注意 この作品は雪夜のナデシコ長編小説

『永久の誓い、永遠のパートナー』

の、最初のほう(プロローグと1話)を見てから

ご覧になられると、より一層楽しめるかもしれません。

というかご覧になってない場合は楽しめない可能性すらありますが(笑)あしからず。

―――しかし、それでも楽しめない場合の保障は出来ません(汗)


あと、完全に『外伝』です『外伝』。

本編とは係わり合いの無い話ですので、ご了承を。



























コックピット内、いま1人の男が、その人生に幕を閉じようとしていた。

冷たくなったルリを抱きしめ、消滅のためだけのランダムジャンプ。


「…………ジャンプ」


走馬灯のように流れていく思い出―――

それは、あの懐かしい、忘れえぬ思い出。


初代ナデシコ……そして幼きルリとの思い出……

そして、全てが虹色の光に飲み込まれて、消えた―――。




























毎日変わることなく降り注ぐ人口の太陽光、そして人工の緑の草。

その草原を歩く1人の少女、ここはネルガル重工の研究所……

精神安定のための、造られた人工草原。

『精神安定のための休憩時間』を与えられていたたが

特にしたいこともなく、疲れているわけでもないので、普段から人気の少ない

この人工草原に、少女が足を運ぶことはさして珍しくもないことであった。

いつものように自分のスペースとして使っている場所へ向かう、

特に意識したこともないが、最初に来た時に座った場所は、少女的には自分のスペースとして

数少ない『自分だけの場所』という認識があったのかもしれない、とにかくそこへ向かって少女は歩いていた。
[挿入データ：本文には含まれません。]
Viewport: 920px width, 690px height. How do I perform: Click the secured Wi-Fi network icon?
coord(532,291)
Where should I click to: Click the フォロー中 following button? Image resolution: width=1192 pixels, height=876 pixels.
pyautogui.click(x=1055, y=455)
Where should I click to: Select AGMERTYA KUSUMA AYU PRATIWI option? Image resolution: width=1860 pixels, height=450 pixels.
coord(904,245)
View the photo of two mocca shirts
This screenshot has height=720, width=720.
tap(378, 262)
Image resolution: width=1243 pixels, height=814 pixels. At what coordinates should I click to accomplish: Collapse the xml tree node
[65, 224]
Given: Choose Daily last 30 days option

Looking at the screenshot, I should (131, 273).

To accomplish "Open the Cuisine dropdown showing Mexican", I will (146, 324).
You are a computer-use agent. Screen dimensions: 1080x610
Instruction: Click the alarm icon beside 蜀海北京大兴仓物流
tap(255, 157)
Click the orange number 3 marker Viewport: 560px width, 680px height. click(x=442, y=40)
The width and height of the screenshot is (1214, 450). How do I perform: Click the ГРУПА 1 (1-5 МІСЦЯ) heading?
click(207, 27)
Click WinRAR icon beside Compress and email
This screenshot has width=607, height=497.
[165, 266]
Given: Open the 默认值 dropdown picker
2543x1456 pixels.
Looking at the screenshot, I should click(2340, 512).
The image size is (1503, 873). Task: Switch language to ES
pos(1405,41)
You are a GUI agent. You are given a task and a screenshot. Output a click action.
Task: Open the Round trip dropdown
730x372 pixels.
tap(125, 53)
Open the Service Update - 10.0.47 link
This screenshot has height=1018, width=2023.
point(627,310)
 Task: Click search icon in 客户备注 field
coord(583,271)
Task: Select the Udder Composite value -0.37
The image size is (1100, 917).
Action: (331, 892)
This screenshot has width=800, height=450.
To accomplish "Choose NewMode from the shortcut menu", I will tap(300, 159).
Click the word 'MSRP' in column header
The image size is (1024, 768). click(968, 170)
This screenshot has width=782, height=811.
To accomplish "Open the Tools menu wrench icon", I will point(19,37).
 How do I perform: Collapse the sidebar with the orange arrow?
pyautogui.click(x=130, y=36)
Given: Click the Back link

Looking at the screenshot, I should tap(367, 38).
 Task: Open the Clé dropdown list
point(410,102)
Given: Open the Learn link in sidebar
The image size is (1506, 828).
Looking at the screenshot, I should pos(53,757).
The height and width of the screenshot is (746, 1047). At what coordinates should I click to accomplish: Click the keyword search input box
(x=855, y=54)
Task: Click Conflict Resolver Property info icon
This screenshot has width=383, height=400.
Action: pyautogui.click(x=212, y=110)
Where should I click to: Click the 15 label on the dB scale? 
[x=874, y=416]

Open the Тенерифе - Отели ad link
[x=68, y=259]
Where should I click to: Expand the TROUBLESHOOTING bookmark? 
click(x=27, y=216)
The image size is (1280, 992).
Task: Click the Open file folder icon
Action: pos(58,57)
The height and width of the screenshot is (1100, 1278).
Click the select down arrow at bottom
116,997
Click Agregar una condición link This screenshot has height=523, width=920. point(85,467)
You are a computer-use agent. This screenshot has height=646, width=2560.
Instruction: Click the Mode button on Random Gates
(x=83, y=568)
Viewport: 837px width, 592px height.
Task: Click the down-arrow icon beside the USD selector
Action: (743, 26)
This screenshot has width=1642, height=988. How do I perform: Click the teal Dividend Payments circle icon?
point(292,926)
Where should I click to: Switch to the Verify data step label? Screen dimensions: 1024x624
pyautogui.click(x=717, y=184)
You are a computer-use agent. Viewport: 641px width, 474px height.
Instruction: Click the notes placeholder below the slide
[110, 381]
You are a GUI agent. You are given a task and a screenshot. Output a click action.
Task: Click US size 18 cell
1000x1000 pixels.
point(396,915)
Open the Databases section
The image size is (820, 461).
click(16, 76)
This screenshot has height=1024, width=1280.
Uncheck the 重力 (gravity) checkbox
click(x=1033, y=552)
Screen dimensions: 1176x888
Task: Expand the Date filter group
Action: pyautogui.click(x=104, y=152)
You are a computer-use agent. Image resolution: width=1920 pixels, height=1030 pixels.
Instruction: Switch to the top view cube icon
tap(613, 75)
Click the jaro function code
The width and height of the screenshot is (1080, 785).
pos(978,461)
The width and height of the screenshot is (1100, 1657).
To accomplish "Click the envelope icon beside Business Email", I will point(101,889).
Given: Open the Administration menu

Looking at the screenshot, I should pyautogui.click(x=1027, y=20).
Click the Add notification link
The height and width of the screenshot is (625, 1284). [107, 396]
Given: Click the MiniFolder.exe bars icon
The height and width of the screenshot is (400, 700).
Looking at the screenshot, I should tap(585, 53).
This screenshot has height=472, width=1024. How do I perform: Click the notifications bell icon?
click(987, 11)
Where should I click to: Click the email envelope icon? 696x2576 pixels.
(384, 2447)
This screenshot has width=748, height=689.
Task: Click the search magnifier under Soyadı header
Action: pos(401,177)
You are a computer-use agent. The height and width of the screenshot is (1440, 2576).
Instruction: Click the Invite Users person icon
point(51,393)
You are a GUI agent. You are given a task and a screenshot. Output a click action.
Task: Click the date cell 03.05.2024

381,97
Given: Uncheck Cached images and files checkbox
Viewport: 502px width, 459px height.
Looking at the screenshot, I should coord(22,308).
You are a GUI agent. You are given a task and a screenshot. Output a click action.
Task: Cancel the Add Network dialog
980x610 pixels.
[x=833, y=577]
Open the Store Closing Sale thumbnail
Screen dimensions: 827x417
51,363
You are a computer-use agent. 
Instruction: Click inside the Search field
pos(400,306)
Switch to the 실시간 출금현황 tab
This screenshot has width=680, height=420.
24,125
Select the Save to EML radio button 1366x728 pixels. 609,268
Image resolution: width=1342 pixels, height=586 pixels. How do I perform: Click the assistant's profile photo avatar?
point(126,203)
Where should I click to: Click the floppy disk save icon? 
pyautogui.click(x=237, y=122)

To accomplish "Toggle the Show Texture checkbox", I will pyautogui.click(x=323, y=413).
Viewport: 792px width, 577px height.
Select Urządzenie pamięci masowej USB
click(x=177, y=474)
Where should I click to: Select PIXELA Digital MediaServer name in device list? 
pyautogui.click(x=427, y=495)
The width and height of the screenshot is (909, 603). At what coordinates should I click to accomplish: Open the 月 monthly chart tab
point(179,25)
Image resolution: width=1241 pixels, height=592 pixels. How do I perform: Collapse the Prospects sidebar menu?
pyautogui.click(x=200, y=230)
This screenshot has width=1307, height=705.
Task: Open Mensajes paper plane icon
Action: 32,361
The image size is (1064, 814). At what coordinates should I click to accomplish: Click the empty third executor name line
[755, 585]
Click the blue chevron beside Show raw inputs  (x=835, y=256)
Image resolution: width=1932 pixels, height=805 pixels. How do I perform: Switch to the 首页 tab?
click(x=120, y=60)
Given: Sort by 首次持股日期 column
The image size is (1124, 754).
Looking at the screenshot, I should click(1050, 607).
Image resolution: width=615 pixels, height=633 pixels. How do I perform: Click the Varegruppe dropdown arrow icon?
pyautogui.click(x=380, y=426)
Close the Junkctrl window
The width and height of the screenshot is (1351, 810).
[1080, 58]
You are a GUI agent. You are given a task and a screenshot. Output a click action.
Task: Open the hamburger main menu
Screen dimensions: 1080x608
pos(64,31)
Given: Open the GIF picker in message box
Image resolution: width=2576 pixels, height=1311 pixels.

もう少しでそこへたどり着く、いつも変わりない自分だけの居場所―――


「……うん」


そこはいつもどおり誰も居ない、いつもの静けさが占める、少女の場所であった。












機動戦艦ナデシコ

〜永久の誓い、永遠のパートナー〜


〜外伝 ラピスさまが見てる?〜











「……ぅ……っ!……いっつ……」


身体中に走る軽い鈍痛に意識が覚醒していく……どこかに強く打ちつけたような痛み


(鈍痛……? 馬鹿な、俺の痛覚など、もうほとんど……)


衝撃を受けて、脳が痛いと思っているだけの、ただの錯覚にすぎない。

……だがそれもずいぶん懐かしい事のように思う。


次第に覚醒していく意識、現状を把握するため、バイザー越しに手を見つめ―――


「…………ない……のに……見える!?」


常に目に着けていた愛用のバイザーがない、それなのに彼の目は通常にその機能を働かせていた。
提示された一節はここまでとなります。